In Broed komen we niet te weten hoe de hoofdpersoon, de ik-figuur, heet, maar in de loop van het verhaal, dat ongeveer een jaar beslaat, krijgen we steeds meer details waardoor we wel een beeld van haar krijgen. Rode draad, zoals de titel al doet vermoeden, zijn de vier kippen die ze elke dag verzorgt. Verder is ze is getrouwd met Percy, woont ze in een wat aftandse buurt in of nabij Minneapolis, en voor haar vriendin die makelaar is maakt ze huizen schoon die te koop staan.
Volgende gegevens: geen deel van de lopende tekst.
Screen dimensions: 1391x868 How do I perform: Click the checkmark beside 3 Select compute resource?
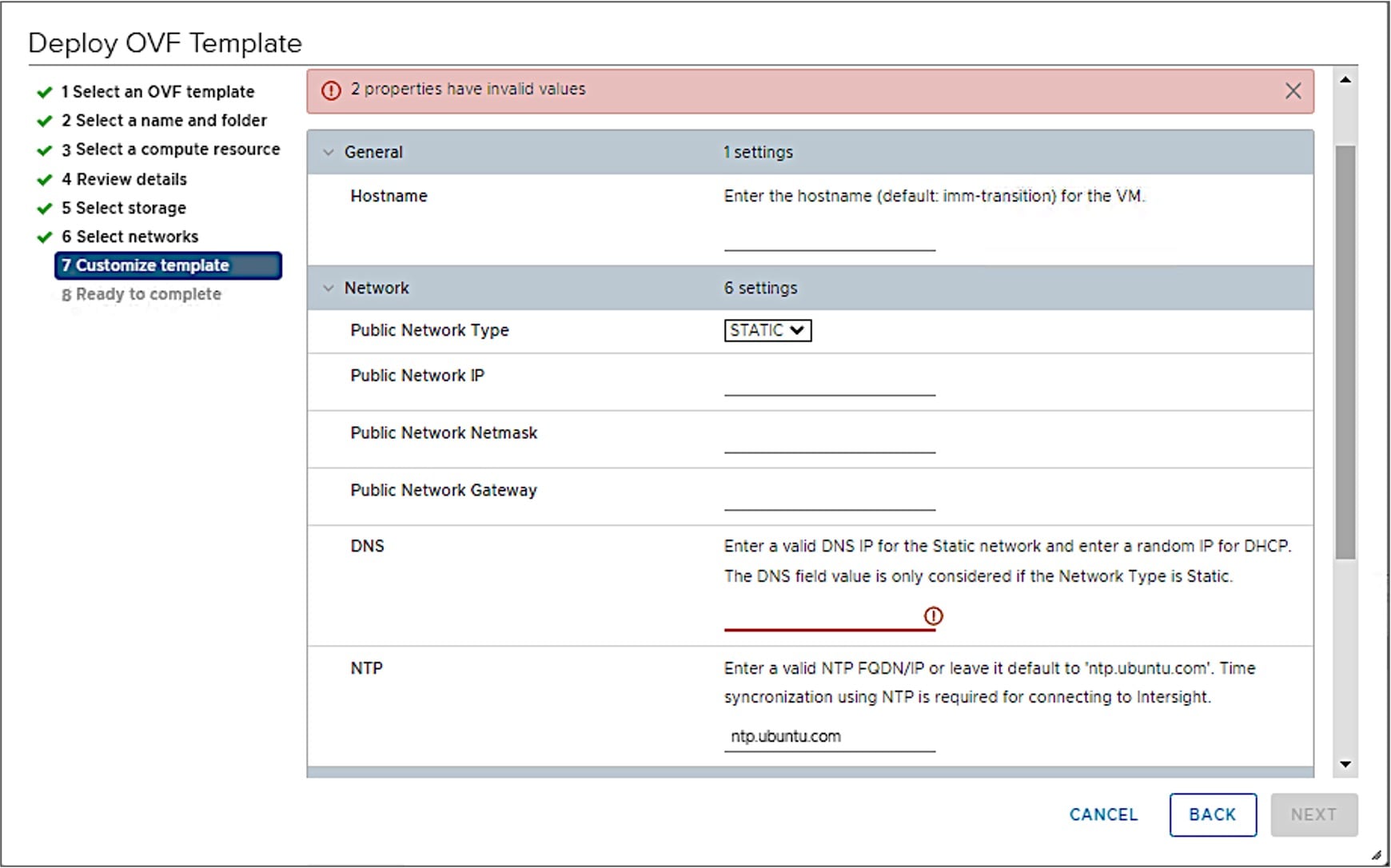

Bij bijna alles wat ze beschrijft hanteert de auteur een droge, observerende stijl. We lezen hoe de ik-figuur er goed op let dat het de kippen aan niets ontbreekt, bijvoorbeeld aan voer of aan bescherming tegen roofdieren, en de extreme zomerhitte en winterkou van Minnesota. Ze is blij als ze ’s morgens vers gelegde eieren vindt, wat niet altijd het geval is: soms zijn de kippen een tijd van de leg. Ze observeert de vier kippen gedetailleerd in hun eigenheid. In haar beschrijving benadrukt ze dat het dieren zijn zonder geheugen en daardoor zonder verwachting of gehechtheid. Ook van haar kant neemt ze de kippen zoals ze zijn en doet ze wat nodig is. Niet uit haar taal, maar wel uit haar handelingen kun je opmaken hoe belangrijk de kippen voor haar zijn.
Op eenzelfde afstandelijke en soms ironische manier heeft ze het over Percy. Percy is kennelijk een onderzoeker, maar van wat wordt niet helemaal duidelijk. Je krijgt de indruk dat het om iets economisch of sociologisch gaat en dat hij saaie boeken publiceert met opvattingen over trivialiteiten. Ze verkopen echter goed. Ondanks haar afstandelijke toon beschrijft ze wel Percy’s zorgzaamheid voor haar en voor de kippen. Ook lezen we dat ze samen graag kinderen willen. Maar als het ware toevallig, tussen neus en lippen door, komen we er halverwege het verhaal achter dat ze een miskraam heeft gehad. Dat is een groot en pijnlijk verdriet dat een aantal malen expliciet wordt benoemd: “Ik denk dat ik een goede moeder zou zijn geweest, zeker naarmate ik ouder word. Misschien is dat waarom het idee van moederschap zo moeilijk is los te laten. Ik geef nu minder om wat anderen vinden en wie me mag en hoe ik eruitzie – uiteraard allemaal varianten van hetzelfde. Toch steekt het nog altijd dat anderen me zouden kunnen zien als iemand die nooit kinderen heeft gewild. (…) Misschien zou ik wel een rampzalige moeder zijn geweest. Ik heb immers noch de kennis, noch de ervaring, noch een overtuigende motie van vertrouwen van wie of waar dan ook. Ik heb alleen het vermoeden dat ik er goed in zou zijn geweest. Het hardnekkige vermoeden.”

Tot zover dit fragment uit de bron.